Pursuing service-learning opportunities allows you to connect your classroom education with practical usage in meaningful ways

Honors students may enroll in approved service-learning courses, including those offered by other departments to fulfill their Honors Electives/Experiential and Advanced Learning Honors requirements.

In order for a service-learning course to qualify for Honors credit, it must be at least 300-level, earn at least three academic units, and be designated as a Service-Learning section by the Office of the Registrar. Approved courses must also include at least 15 hours of service with a community partner. A student may only earn Honors credit for a specific service-learning course once. It is the responsibility of the student to ensure they meet all pre-requisites for any course, as the Honors College cannot waive departmental requirements.

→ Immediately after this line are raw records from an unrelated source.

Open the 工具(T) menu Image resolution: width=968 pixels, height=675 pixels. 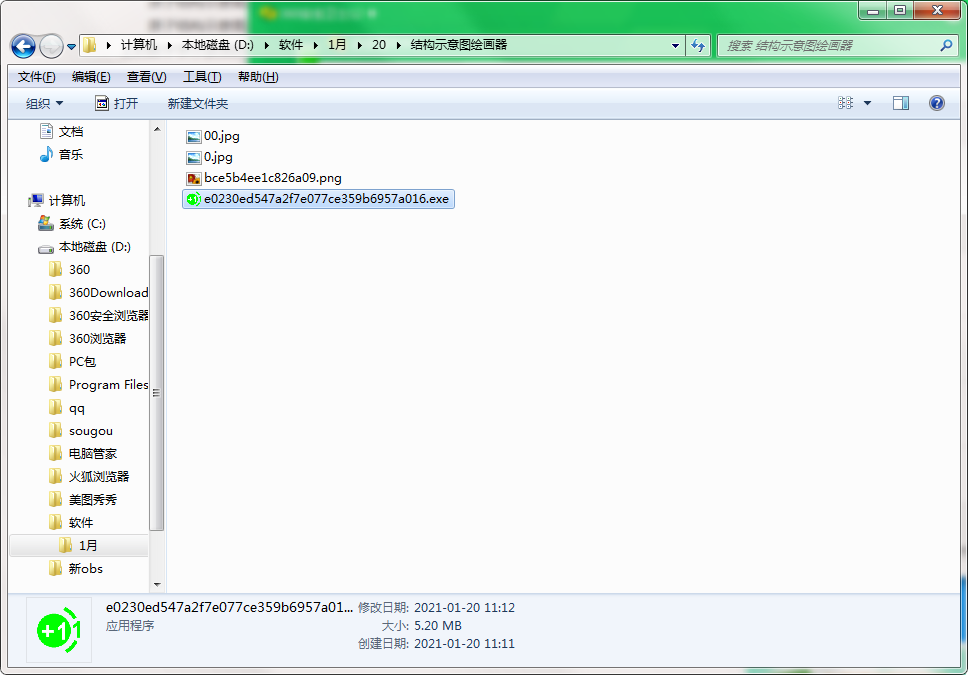click(x=202, y=77)
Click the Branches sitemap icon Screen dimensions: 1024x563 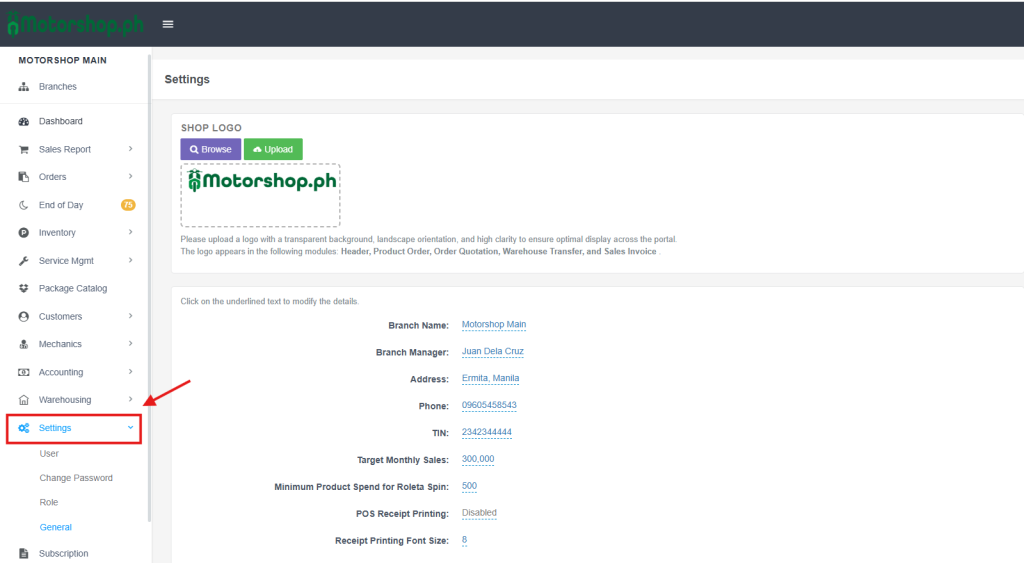tap(24, 87)
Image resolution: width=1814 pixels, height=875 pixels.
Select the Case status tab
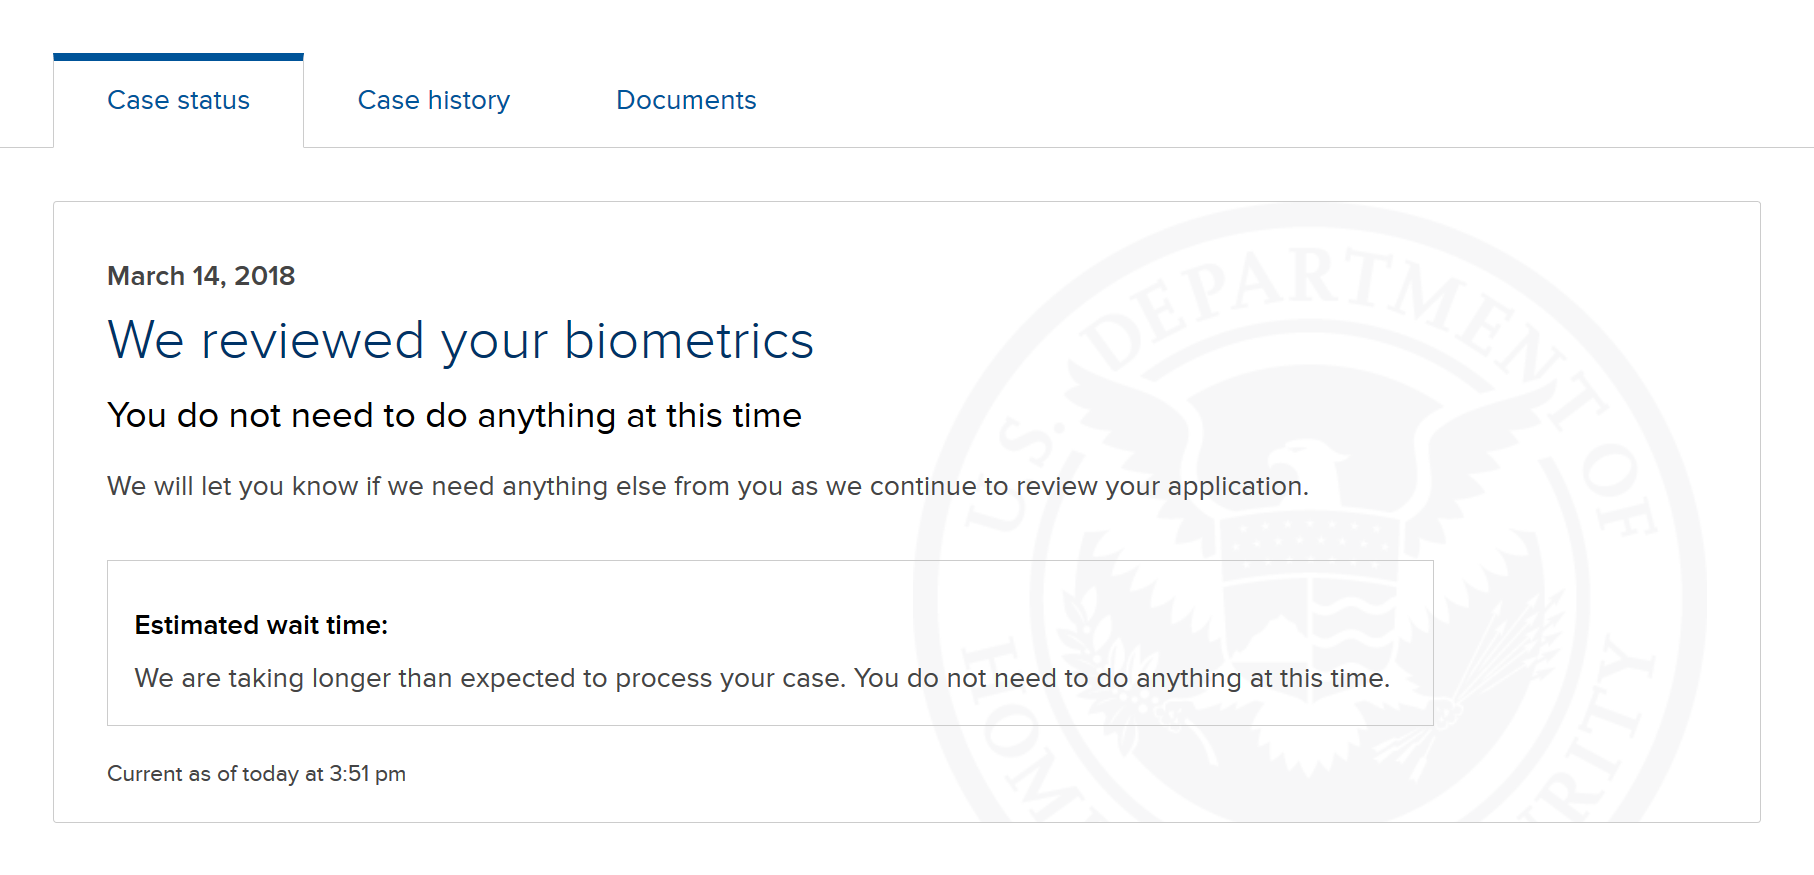178,100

Approval for a course for use as an Honors Elective/Experiential and Advanced Learning course can only be granted by the Honors College Faculty Director, Dr. Alison McCartney. The course instructor must also consent to allowing Honors criteria to the course. Approval cannot be granted retroactively.

In order to earn Honors credit for a service-learning course, you should follow these steps in order:

  1. Submit a Service-Learning Agreement (DOCX), signed by you and by the course instructor, to the Honors College offices by the end of the Change of Schedule period for the semester in which the class is offered. This document can be delivered to Stephens 302 or sent as a PDF to .
  2. Submit a copy of the course syllabus to the Honors College offices by the end of the Change of Schedule period for the semester in which the class is offered. This document can be delivered to Stephens 302 or sent as a PDF to . You are encouraged to submit the Service-Learning Agreement and course syllabus at the same time.
  3. Submit the Honors College Elective Form by the end of the Change of Schedule period for the semester in which the class is offered.
  4. Deliver a poster presentation at the Celebration of Scholarship and Learning in the term after the term in which you completed the service-learning course. You must also submit a five-page reflection essay and a 15-page research paper or paper/project in order to officially earn Honors credit.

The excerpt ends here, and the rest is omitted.